Critiquing: Are you one who is constructive or destructive?

 

At one writing meeting I was told repeatedly about this new member who was amazing at critique their works. I was excited. While I had nothing to present this was still a win win.

The meeting began and this member showed up and sat down while everyone tried to engage with him. After a few moments to chit chat we started. The first presenter read a few pages of their manuscript. Starting with the person next to them the critiquing began. The highs and lows were discussed as we went around the table.

It was this member’s turn to speak. And spoke he did. He spent a lot of time tearing down what was wrong and smiling as he did it. He didn’t mention one thing this writer had done right. Instead he basically gave a laundry list of what they did wrong. Looking around the table it seems people were appreciating his brutal honest.

I did not. The face of the writer I could not really decipher.

Sadly there are people who relish in tearing down a person’s work and label it critiquing. For some reason my group translated this as wonderful. I translated it as someone who enjoyed tearing people’s work while feeling their work is amazing.

When it came to my turn I gave the writer three things that she had done well. I told her that one of the critiques she had received from the member could be readily fix and not as extensive as first describe.

Her smile was worth it. When I critique I always give positive and negative. Don’t get me wrong I will be honest when I give a review. But it can be done in a way that is constructive not destructive.

Are you a panser or a plotter?

 

According to Goggle: Panser: This  is someone who writes the story as it unfolds before them, with no real plan or direction Plotter: This is  someone  who is very organized and plans out every step of the book they was to write from being to end.
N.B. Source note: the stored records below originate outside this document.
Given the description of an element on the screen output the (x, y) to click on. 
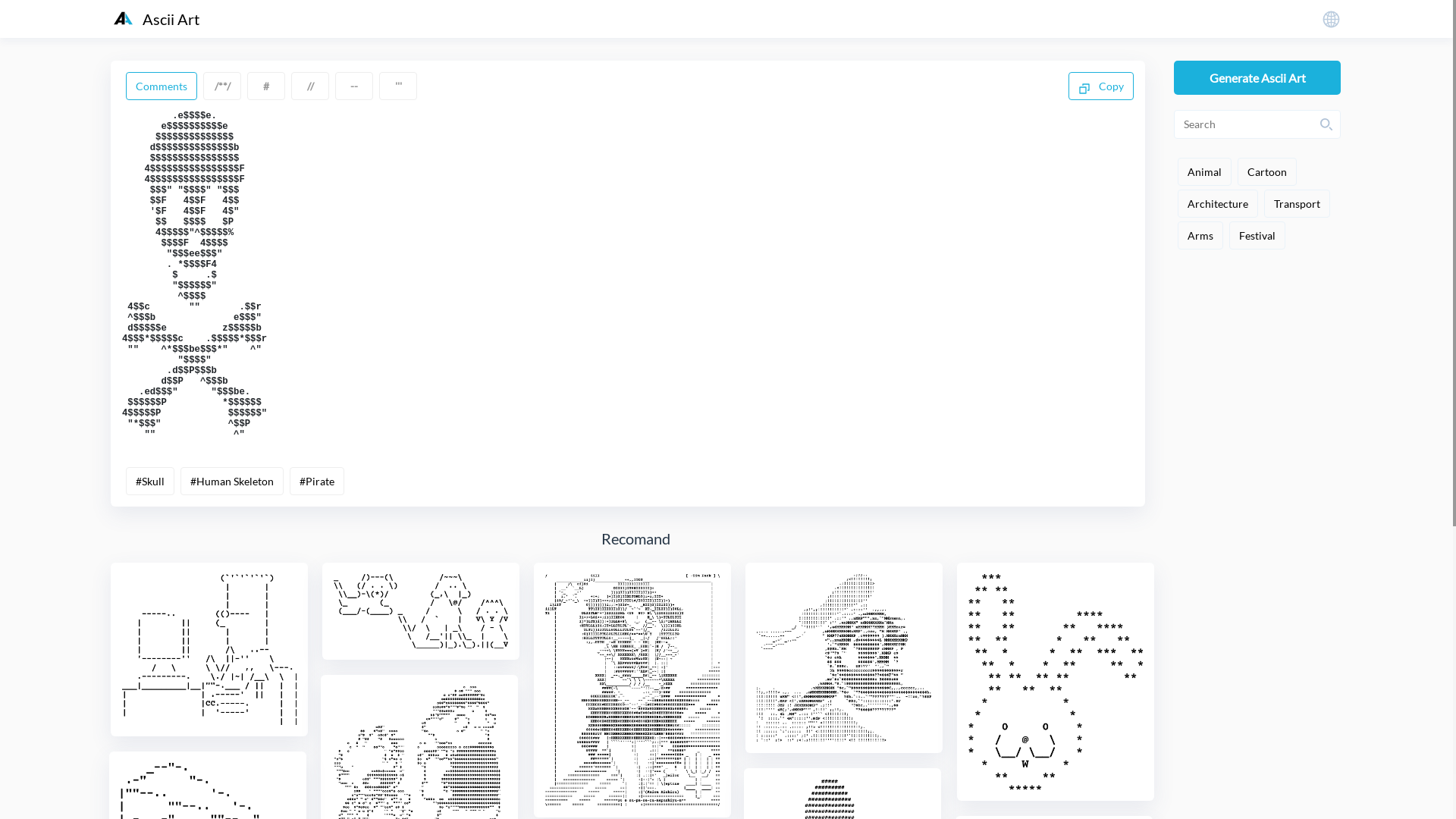
#Pirate Element type: text (316, 480)
Cartoon Dilbert Element type: hover (209, 649)
Animal Rabbit Element type: hover (1055, 681)
Arms Element type: text (1200, 235)
Animal Dog Element type: hover (420, 611)
Animal Element type: text (1204, 171)
Cartoon Donald Duck Element type: hover (843, 657)
Cartoon Element type: text (1266, 171)
Festival Element type: text (1257, 235)
#Human Skeleton Element type: text (231, 480)
Architecture Element type: text (1217, 203)
Generate Ascii Art Element type: text (1256, 77)
Copy Element type: text (1100, 86)
Ascii Art Element type: text (155, 18)
#Skull Element type: text (149, 480)
Transport Element type: text (1297, 203)
Girl Sailor Moon Element type: hover (632, 690)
At a conference a few years ago this was a question from the key-note speaker. It was a term I had never heard before. A writer friend behind me said later when she first heard him say that she thought of me, I was sitting near her, and said panser as far as I was concern. At a conference this year the keynote speaker, the same man, said even if you do a little bit of planning that you were a plotter.

I know that I don’t plan every step of my book out. I have a general idea in my head but as far as writing it down that isn’t my style. I know how I want to do it but I let the characters run a muck so to speak and help me with the direction of the story line.

I only bother to work on an outline when I get stuck or I need to do a character bio that will help me with my story line. I tell people I can’t be bothered to write down an outline when all I want to do is write. But I need to remember that it is okay to plot if it helps advanced the story in the end.

But until then, I will be a panser to my heart content until the need to plot arrives.